*Exercise description*: Exactly the lines from the one containing "Instruction: Click the mention" through the final line of the data are to be written out again, with nothing added.
** Opening Task material block **
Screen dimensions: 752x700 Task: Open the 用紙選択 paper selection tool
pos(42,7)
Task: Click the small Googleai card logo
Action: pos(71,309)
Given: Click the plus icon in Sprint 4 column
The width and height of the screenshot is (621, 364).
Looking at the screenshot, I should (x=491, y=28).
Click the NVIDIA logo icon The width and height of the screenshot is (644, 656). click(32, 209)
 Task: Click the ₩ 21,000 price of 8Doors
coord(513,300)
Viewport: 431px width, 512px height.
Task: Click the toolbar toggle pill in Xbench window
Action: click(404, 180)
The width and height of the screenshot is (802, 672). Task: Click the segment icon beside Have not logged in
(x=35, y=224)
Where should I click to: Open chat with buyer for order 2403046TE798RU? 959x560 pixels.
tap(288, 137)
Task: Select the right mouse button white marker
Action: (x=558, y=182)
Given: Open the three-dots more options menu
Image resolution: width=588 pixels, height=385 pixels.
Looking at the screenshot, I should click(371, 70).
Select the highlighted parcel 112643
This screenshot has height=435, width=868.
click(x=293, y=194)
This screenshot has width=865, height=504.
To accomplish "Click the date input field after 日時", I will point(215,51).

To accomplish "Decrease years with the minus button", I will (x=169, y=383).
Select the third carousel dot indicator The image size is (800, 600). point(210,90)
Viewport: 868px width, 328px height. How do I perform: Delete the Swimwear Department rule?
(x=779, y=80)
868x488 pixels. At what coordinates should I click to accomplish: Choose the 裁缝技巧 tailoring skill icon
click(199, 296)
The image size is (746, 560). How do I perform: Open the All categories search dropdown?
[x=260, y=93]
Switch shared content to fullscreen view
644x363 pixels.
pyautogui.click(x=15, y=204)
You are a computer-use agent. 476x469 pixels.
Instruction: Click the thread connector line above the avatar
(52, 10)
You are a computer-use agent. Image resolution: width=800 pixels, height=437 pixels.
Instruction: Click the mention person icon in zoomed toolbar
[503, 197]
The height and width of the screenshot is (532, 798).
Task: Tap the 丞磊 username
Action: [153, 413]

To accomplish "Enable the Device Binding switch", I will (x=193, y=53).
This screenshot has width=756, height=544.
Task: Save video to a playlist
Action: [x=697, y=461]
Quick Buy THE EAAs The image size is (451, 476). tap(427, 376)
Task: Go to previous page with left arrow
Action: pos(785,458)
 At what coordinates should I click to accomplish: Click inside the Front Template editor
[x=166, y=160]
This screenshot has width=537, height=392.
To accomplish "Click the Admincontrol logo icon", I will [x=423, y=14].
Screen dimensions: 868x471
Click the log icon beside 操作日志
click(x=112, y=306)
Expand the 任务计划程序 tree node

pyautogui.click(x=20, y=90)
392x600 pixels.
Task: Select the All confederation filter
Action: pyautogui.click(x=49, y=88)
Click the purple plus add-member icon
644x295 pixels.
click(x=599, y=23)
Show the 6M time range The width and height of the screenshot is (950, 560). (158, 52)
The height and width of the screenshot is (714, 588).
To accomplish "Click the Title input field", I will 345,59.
** Closing Task material block **
*Response*:
Instruction: Click the mention person icon in zoomed toolbar
[503, 197]
The height and width of the screenshot is (532, 798).
Task: Tap the 丞磊 username
Action: [153, 413]

To accomplish "Enable the Device Binding switch", I will (x=193, y=53).
This screenshot has width=756, height=544.
Task: Save video to a playlist
Action: [x=697, y=461]
Quick Buy THE EAAs The image size is (451, 476). tap(427, 376)
Task: Go to previous page with left arrow
Action: pos(785,458)
 At what coordinates should I click to accomplish: Click inside the Front Template editor
[x=166, y=160]
This screenshot has width=537, height=392.
To accomplish "Click the Admincontrol logo icon", I will [x=423, y=14].
Screen dimensions: 868x471
Click the log icon beside 操作日志
click(x=112, y=306)
Expand the 任务计划程序 tree node

pyautogui.click(x=20, y=90)
392x600 pixels.
Task: Select the All confederation filter
Action: pyautogui.click(x=49, y=88)
Click the purple plus add-member icon
644x295 pixels.
click(x=599, y=23)
Show the 6M time range The width and height of the screenshot is (950, 560). (158, 52)
The height and width of the screenshot is (714, 588).
To accomplish "Click the Title input field", I will 345,59.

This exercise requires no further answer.